Delay between the first kidney stone episode and diagnosis (years). Conversion factor from μmol/L to mg/dL = 0.0113.

Age at kidney transplantation was 46 (range, 28–67) years. All patients, except one, received a deceased donor kidney. After induction therapy, maintenance immunosuppression included prednisone, a calcineurin inhibitor, and mycophenolate mofetil, or azathioprine in one case. APRT deficiency was diagnosed with a median delay of 5 (range, 1.5–312) weeks posttransplant. The median serum creatinine and estimated glomerular filtration rate (eGFR) at diagnosis were 366 μmol/L (range, 109–676) and 14 mL/min per 1.73 m2 (range, 8–45), respectively. Two patients experienced delayed graft function and underwent early allograft biopsy. One patient with normal graft function had urine microscopy shortly after the transplantation because of a past history of nephrolithiasis. Crystalluria showed 2,8-DHA crystals. Renal allograft biopsy then confirmed the recurrence of 2,8 DHA nephropathy. Four patients had a long diagnostic delay, ranging from 72 to 312 weeks after transplantation. Two had experienced delayed graft function, but no early biopsy had been performed because of spontaneous and partial improvement of allograft function. All 4 patients then developed chronic allograft dysfunction. They were initially diagnosed with oxalate, urate or undetermined crystalline nephropathy. The diagnosis of 2,8-DHA nephropathy was later established in the context of acute deterioration of allograft function.

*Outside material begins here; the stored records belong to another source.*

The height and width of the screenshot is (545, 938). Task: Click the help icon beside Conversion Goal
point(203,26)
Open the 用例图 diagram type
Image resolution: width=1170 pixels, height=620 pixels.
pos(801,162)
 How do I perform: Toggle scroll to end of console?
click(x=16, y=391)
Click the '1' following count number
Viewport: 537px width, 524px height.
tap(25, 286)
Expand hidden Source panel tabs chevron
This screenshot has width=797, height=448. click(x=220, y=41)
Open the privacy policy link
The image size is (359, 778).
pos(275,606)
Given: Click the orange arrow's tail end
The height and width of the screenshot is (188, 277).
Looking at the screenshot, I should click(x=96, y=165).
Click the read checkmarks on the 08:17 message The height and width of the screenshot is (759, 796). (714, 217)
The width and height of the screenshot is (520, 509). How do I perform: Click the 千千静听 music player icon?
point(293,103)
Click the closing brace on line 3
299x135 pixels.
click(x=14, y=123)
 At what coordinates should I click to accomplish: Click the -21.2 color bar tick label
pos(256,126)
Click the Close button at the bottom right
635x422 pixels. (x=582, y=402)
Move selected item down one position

Examination of the renal allograft biopsy specimens revealed tubulointerstitial injury with no obvious glomerular lesions and only mild vascular lesions. No patient had evidence of acute or chronic allograft rejection, nor of drug toxicity. The diagnosis of oxalate nephropathy was initially suggested in 4 patients (44.4%), whereas that of 2,8-DHA crystalline nephropathy was suspected in only one patient. Examination by light microscopy revealed varying degrees of interstitial fibrosis, tubular atrophy, and acute tubular necrosis. Interstitial inflammatory infiltrate was a common feature (Figure 2 A). The appearance of the crystal deposits for each patient is detailed in Table 2. Yellow-brownish crystals were predominantly located within the tubular lumens and in the cytoplasm of tubular epithelial cells (Figure 2 B–D). Intraluminal crystals formed spherical aggregates of different sizes, plugging tubular lumens (Figure 2 B and D). A foreign-body type reaction surrounding the crystal aggregates was observed in the biopsies from 3 patients (Figure 2 B). Polarized light microscopy showed the crystals to be strongly birefringent, demonstrating a radial orientation with a variable appearance, including needle-, ring- and spherically-shaped aggregates (Figure 3 A–D). The so-called Maltese cross pattern was observed within the tubular lumens in only 2 cases (Figure 3 A, inset). All renal allograft biopsy specimens were analyzed by Fourier transformed infrared spectroscopy, which confirmed the presence of 2,8-DHA crystals. Native kidney or previous allograft biopsies were available for 6 patients, and showed similar findings, particularly crystal deposits.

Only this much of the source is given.